PROMPT
Print the data below exactly, but only the lines from the one containing "Instruction: Click the Dispatch" down to the one containing "Given: Toggle dark mode moon icon", inclusive.

SUPPLIED RECORDS

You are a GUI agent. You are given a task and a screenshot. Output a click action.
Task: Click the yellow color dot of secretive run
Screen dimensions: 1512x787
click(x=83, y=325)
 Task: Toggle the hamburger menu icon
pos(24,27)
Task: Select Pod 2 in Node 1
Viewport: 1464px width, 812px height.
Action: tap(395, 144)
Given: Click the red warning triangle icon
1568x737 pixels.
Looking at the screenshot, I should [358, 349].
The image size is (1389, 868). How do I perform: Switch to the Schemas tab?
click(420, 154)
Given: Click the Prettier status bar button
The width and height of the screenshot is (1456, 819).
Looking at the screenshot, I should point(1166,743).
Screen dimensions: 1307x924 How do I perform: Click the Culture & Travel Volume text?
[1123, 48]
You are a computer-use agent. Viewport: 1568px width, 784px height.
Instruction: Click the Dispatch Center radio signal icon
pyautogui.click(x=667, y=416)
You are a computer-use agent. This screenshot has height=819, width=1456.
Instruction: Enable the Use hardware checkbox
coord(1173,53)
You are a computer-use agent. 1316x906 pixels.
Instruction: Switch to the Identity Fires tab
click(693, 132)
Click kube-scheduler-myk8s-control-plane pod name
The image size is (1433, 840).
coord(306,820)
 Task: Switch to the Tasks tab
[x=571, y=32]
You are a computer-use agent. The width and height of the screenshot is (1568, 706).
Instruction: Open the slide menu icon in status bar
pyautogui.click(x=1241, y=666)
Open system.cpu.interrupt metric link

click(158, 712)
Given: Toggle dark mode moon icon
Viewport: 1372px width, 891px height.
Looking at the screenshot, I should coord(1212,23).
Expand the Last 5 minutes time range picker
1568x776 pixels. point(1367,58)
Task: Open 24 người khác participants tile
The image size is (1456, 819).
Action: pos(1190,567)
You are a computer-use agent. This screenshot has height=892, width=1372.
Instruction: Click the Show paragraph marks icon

TASK SOLUTION
Instruction: Click the Dispatch Center radio signal icon
pyautogui.click(x=667, y=416)
You are a computer-use agent. This screenshot has height=819, width=1456.
Instruction: Enable the Use hardware checkbox
coord(1173,53)
You are a computer-use agent. 1316x906 pixels.
Instruction: Switch to the Identity Fires tab
click(693, 132)
Click kube-scheduler-myk8s-control-plane pod name
The image size is (1433, 840).
coord(306,820)
 Task: Switch to the Tasks tab
[x=571, y=32]
You are a computer-use agent. The width and height of the screenshot is (1568, 706).
Instruction: Open the slide menu icon in status bar
pyautogui.click(x=1241, y=666)
Open system.cpu.interrupt metric link

click(158, 712)
Given: Toggle dark mode moon icon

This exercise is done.